» **AVAILABLE RECORDS**:
::::
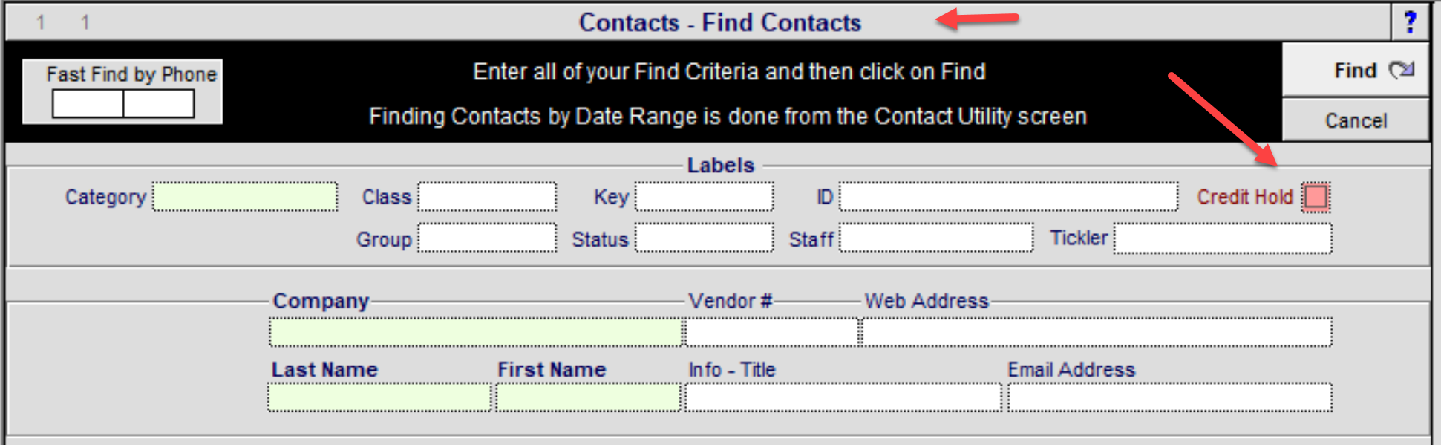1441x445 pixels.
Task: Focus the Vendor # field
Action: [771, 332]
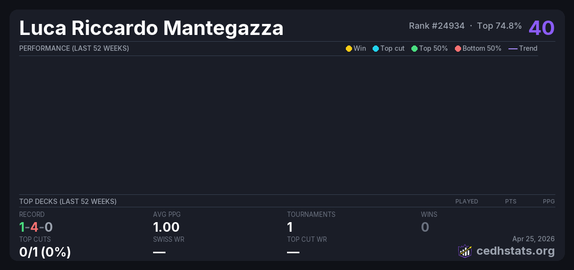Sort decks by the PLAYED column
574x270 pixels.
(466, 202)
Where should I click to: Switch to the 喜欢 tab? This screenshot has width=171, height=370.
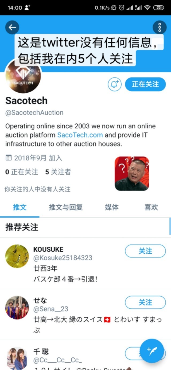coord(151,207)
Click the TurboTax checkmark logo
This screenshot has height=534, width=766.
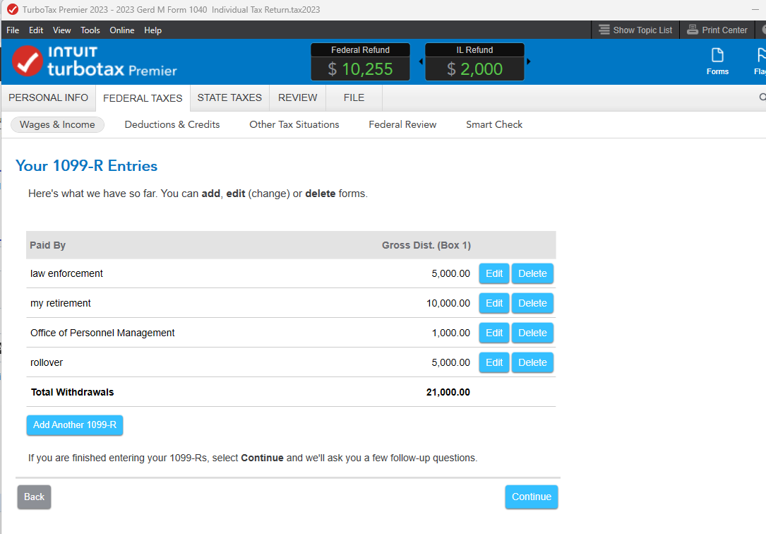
::::
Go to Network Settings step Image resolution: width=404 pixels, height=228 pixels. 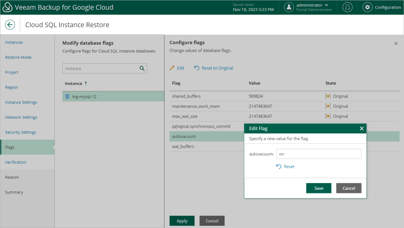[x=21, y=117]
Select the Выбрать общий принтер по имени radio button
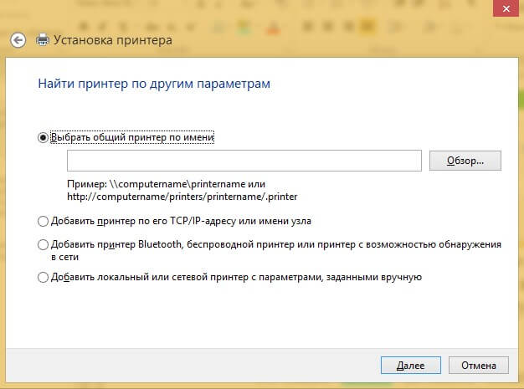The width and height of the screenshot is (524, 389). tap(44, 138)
::::
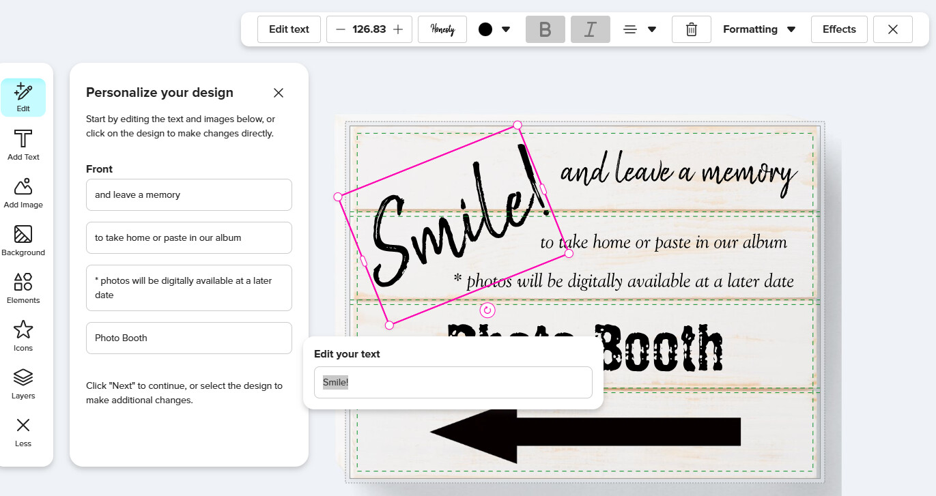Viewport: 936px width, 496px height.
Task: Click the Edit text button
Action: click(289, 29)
::::
» **PROBLEM STATEMENT**: Go back to the listing above and reproduce, exactly, the stretch from the line bearing "Where should I" through the line bearing "This screenshot has height=534, width=766.", without its pictures.

» **EXERCISE ANSWER**:
Where should I click to: Switch to the 喜欢 tab? This screenshot has width=171, height=370.
coord(151,207)
Click the TurboTax checkmark logo
This screenshot has height=534, width=766.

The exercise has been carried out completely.